++++ DATA FOR REVIEW

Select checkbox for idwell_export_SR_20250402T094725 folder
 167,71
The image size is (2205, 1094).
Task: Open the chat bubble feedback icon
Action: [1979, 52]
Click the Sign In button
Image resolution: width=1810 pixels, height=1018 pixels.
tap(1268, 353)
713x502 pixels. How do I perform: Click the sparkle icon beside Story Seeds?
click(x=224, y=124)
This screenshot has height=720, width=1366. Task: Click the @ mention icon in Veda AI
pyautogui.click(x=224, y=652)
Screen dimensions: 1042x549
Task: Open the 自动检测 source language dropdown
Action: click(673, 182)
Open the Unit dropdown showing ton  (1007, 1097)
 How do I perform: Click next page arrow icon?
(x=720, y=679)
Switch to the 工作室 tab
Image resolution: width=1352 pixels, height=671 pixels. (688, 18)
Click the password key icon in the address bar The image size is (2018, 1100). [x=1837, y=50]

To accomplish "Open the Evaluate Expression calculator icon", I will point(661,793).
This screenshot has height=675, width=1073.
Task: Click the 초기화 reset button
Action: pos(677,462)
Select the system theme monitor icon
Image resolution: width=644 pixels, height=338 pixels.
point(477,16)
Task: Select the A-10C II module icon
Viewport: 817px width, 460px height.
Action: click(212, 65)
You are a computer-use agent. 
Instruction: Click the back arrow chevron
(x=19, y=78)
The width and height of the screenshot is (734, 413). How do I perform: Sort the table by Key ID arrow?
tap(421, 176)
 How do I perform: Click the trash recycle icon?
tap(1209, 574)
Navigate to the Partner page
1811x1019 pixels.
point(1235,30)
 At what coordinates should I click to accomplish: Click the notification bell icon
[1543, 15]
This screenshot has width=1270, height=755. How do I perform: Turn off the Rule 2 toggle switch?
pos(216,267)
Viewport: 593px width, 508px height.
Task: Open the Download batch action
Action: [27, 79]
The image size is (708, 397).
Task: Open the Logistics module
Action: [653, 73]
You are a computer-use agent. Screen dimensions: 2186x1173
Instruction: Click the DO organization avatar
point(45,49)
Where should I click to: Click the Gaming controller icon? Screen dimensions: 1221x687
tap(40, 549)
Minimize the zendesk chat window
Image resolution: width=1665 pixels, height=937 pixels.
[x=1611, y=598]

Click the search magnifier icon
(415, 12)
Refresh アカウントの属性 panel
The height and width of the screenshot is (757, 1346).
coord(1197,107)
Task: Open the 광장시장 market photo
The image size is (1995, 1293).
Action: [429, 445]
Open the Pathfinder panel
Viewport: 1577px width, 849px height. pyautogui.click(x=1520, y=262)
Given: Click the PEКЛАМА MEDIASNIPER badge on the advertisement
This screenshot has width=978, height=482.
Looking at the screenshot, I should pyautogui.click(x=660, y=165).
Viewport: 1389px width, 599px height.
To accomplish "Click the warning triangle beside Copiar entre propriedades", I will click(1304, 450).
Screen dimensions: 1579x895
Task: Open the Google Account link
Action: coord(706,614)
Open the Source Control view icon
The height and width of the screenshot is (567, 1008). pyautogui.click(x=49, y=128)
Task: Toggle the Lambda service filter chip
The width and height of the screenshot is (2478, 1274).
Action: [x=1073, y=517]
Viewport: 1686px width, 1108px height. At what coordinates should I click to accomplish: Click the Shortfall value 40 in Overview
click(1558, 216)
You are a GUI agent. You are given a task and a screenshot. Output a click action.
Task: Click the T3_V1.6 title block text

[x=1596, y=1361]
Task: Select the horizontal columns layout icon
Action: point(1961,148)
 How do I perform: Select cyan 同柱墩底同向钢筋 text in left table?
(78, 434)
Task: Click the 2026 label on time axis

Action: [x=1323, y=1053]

++++++++

TASK REQUIREMENTS -> Find "Navigate to the Partner page" in the entries above and copy that whole line exactly, then each line after it through the line that contains "Given: Click the".

TASK RESULT ->
Navigate to the Partner page
1811x1019 pixels.
point(1235,30)
 At what coordinates should I click to accomplish: Click the notification bell icon
[1543, 15]
This screenshot has width=1270, height=755. How do I perform: Turn off the Rule 2 toggle switch?
pos(216,267)
Viewport: 593px width, 508px height.
Task: Open the Download batch action
Action: [27, 79]
The image size is (708, 397).
Task: Open the Logistics module
Action: [653, 73]
You are a computer-use agent. Screen dimensions: 2186x1173
Instruction: Click the DO organization avatar
point(45,49)
Where should I click to: Click the Gaming controller icon? Screen dimensions: 1221x687
tap(40, 549)
Minimize the zendesk chat window
Image resolution: width=1665 pixels, height=937 pixels.
[x=1611, y=598]

Click the search magnifier icon
(415, 12)
Refresh アカウントの属性 panel
The height and width of the screenshot is (757, 1346).
coord(1197,107)
Task: Open the 광장시장 market photo
The image size is (1995, 1293).
Action: [429, 445]
Open the Pathfinder panel
Viewport: 1577px width, 849px height. pyautogui.click(x=1520, y=262)
Given: Click the PEКЛАМА MEDIASNIPER badge on the advertisement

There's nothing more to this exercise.